E aproveito para dar os parabéns ao Ricardo Lourenço pela iniciativa. Desejo muita sorte para esta antologia, e cá fico à espera de mais iniciativas deste tipo, ou de outro.

O Livro B
Saúdo a iniciativa de trazer de volta a colecção Livro B. Estes livrinhos, de tamanho muito pequeno e capa negra (e às vezes páginas azuis de papel muito fino e letra muito pequena), são em grande parte responsáveis pela minha educação literária. Por serem pequenos, eram também baratos. Noutros tempos, nunca ia à Feira do Livro sem trazer uma carrada deles, o que me deu a conhecer autores que de outra forma me teriam passado ao lado. De alguns gostei, com outros fiquei decepcionada, mas o importante é que graças à colecção fui exposta a muitos tipos de escritores e diferentes géneros, encaminhando os meus gostos literários na direcção em que acabariam por solidificar mais tarde.
Por esta educação literária, indescritivelmente superior à que tive na escola, estou muito grata ao Livro B e à sua colecção original. Foi aqui que li “Do Assassínio como uma das Belas-artes” de Thomas de Quincey; “Paraísos Artificiais” de Charles Baudelaire; “Frankenstein” de Mary Shelley; “As Filhas do Fogo” de Gérard de Nerval; “Os Demónios de Randolph Carter” de H. P. Lovecraft; “O Cocheiro da Morte” de Selma Lagerlöf (um dos meus preferidos e um livro que me marcou muito); “O Altar dos Mortos” de Henry James; “O Castelo de Otranto” de Horace Walpole (considerado a primeira obra de literatura gótica); “Os Cisnes Selvagens e Outros Contos” de Hans Christian Andersen, e isto só para recordar os favoritos. Muitos outros li também e, embora não sendo preferidos, deram-me a conhecer contos de autores que me levaram mais tarde a procurar as suas obras mais importantes, como “A Mulher Pobre” de Léon Bloy ou “Carmilla” de Joseph Sheridan Le Fanu. Este sim, é um plano de leitura cinco estrelas.
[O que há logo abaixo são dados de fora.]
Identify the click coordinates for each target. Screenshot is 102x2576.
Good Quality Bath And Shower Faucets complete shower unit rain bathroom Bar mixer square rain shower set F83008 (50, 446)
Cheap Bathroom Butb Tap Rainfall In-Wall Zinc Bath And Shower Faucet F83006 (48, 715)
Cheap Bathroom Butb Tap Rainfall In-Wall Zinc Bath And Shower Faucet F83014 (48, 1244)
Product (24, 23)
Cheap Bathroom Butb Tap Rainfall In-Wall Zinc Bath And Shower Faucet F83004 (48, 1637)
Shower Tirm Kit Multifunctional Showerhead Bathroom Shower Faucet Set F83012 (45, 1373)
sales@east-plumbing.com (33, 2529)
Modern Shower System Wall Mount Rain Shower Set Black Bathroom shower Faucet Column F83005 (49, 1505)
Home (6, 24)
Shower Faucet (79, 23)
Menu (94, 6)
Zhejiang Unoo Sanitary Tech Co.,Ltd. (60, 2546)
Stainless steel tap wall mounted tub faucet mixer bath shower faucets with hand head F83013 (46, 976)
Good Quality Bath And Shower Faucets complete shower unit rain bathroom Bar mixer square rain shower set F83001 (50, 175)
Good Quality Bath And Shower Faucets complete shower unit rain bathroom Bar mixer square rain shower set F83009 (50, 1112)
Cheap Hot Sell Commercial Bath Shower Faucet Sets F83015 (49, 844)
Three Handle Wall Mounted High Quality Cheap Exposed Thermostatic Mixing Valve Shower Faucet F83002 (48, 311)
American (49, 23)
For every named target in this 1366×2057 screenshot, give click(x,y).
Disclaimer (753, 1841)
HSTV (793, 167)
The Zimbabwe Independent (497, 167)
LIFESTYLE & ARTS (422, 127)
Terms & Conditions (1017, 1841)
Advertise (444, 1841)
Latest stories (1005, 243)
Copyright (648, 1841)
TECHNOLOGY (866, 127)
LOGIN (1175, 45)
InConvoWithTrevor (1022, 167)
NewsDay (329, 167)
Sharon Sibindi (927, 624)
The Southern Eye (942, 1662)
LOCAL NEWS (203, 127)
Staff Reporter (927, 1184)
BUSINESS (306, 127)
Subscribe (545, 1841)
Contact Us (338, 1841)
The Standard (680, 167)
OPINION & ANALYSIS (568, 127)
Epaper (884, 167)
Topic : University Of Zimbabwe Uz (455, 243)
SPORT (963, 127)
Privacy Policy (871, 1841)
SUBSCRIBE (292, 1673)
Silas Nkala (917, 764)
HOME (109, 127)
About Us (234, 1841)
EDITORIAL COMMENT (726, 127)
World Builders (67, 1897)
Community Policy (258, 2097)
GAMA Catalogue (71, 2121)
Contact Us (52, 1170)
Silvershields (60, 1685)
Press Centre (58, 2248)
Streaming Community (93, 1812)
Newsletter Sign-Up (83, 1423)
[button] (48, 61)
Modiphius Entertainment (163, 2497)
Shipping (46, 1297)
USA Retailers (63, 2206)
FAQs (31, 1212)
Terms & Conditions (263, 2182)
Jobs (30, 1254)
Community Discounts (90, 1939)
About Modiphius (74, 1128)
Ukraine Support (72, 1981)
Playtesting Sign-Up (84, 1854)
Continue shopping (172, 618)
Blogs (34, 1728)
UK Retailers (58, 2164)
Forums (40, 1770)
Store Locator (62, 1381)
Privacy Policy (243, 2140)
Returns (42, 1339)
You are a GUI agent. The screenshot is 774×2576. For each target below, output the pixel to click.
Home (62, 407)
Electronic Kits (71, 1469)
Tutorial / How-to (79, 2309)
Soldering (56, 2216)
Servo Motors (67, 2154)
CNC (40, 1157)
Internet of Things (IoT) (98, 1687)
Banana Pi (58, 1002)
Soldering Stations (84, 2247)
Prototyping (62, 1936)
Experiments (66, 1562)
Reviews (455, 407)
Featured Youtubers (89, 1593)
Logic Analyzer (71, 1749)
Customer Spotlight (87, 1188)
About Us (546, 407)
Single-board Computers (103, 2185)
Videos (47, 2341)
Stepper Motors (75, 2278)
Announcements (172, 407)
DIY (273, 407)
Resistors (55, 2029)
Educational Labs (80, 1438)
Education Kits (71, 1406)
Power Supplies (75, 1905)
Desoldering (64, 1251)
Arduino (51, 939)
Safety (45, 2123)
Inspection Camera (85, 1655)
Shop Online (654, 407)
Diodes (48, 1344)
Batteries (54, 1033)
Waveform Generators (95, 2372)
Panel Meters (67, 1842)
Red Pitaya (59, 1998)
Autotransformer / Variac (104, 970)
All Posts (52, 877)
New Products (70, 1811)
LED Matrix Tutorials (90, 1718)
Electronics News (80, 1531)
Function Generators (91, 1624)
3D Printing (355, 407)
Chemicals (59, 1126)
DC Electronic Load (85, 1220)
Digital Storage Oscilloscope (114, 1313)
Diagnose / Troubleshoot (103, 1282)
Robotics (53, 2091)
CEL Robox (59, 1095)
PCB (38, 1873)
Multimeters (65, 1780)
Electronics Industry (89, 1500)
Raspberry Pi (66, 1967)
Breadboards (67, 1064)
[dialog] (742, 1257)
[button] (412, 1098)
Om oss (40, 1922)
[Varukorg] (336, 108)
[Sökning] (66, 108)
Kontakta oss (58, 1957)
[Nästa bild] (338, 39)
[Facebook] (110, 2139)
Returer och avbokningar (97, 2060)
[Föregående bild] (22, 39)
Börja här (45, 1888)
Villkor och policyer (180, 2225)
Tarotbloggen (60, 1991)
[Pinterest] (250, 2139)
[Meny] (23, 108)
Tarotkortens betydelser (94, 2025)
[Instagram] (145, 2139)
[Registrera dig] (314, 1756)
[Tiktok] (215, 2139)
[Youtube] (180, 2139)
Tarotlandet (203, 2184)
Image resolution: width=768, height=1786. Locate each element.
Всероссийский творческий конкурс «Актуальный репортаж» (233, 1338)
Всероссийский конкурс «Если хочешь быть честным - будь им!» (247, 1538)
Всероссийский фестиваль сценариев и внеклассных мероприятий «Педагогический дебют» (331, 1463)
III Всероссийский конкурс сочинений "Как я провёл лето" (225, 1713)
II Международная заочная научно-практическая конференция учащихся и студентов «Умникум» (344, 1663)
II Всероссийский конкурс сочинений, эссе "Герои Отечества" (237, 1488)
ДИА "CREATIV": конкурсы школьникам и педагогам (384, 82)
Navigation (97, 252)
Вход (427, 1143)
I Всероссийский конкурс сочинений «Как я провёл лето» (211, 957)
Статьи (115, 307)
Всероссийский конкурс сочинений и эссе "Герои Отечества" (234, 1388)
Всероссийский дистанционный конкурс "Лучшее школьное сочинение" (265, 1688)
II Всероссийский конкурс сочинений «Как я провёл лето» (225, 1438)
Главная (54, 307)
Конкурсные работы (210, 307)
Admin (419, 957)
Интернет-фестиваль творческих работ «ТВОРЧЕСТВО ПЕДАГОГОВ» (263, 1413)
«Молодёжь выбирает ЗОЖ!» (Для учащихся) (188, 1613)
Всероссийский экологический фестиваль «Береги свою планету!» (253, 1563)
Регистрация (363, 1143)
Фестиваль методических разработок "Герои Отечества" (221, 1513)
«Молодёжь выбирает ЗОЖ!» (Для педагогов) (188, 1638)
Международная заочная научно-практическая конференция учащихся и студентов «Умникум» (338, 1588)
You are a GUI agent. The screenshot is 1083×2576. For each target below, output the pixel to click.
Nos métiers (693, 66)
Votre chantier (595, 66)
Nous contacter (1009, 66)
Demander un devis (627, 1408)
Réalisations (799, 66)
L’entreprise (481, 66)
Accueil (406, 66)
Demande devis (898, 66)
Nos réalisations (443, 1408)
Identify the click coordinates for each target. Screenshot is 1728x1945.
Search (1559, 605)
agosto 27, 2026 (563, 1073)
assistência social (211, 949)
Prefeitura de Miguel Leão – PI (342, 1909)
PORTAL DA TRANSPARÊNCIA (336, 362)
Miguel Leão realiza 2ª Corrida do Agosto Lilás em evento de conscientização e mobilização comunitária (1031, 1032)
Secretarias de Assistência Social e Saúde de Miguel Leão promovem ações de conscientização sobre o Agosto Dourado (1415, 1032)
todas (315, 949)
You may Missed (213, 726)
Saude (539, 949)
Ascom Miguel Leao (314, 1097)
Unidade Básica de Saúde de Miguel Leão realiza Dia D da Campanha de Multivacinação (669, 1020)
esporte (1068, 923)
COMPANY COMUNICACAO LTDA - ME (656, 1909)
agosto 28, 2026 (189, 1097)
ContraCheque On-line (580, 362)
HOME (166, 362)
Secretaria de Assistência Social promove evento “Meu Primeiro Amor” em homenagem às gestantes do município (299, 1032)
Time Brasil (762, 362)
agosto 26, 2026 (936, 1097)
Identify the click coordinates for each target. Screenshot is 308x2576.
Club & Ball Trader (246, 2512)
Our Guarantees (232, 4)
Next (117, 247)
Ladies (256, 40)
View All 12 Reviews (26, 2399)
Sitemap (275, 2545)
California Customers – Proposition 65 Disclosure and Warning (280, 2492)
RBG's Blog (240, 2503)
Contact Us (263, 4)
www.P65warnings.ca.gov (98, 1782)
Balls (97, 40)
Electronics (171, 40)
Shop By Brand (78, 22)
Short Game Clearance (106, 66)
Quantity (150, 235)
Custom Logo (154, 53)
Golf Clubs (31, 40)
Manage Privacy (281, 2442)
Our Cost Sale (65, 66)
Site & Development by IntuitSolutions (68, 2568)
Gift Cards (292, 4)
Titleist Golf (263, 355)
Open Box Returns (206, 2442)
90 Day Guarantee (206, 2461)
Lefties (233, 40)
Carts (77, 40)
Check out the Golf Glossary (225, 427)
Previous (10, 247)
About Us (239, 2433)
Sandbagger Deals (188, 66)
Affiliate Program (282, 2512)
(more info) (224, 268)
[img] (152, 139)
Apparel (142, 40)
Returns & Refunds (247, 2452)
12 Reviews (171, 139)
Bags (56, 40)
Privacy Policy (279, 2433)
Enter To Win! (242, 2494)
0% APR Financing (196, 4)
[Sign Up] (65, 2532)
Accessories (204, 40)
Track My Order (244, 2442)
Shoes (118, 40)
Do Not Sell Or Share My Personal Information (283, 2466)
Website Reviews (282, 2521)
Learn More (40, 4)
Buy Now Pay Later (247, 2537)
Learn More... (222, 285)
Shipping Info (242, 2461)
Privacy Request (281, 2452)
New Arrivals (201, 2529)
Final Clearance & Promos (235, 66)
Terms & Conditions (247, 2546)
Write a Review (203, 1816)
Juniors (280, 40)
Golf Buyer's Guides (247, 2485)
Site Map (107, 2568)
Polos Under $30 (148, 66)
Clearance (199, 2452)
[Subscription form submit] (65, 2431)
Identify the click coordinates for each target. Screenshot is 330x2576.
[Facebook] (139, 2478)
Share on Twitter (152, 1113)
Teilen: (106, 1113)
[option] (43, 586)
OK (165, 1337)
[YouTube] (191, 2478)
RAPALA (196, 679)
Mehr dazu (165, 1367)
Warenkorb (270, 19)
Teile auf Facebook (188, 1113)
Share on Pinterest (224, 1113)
Vou continuar a ser uma leitora desta nova colecção do Livro B, mas tenho uma crítica a fazer. Estamos na era digital e estas novas edições não incluem o ebook. É pena, para quem como eu desistiu do papel (muitos motivos, desde os ecológicos à falta de espaço e à facilidade de transporte em dispositivos digitais). Já é altura de as editoras portuguesas (não só esta como todas) acompanharem o espírito dos tempos e perceberem que o ebook veio para ficar e muitos leitores já não querem o papel. Ignorar este facto é perderem leitores pagantes, para seu prejuízo. E nosso, também.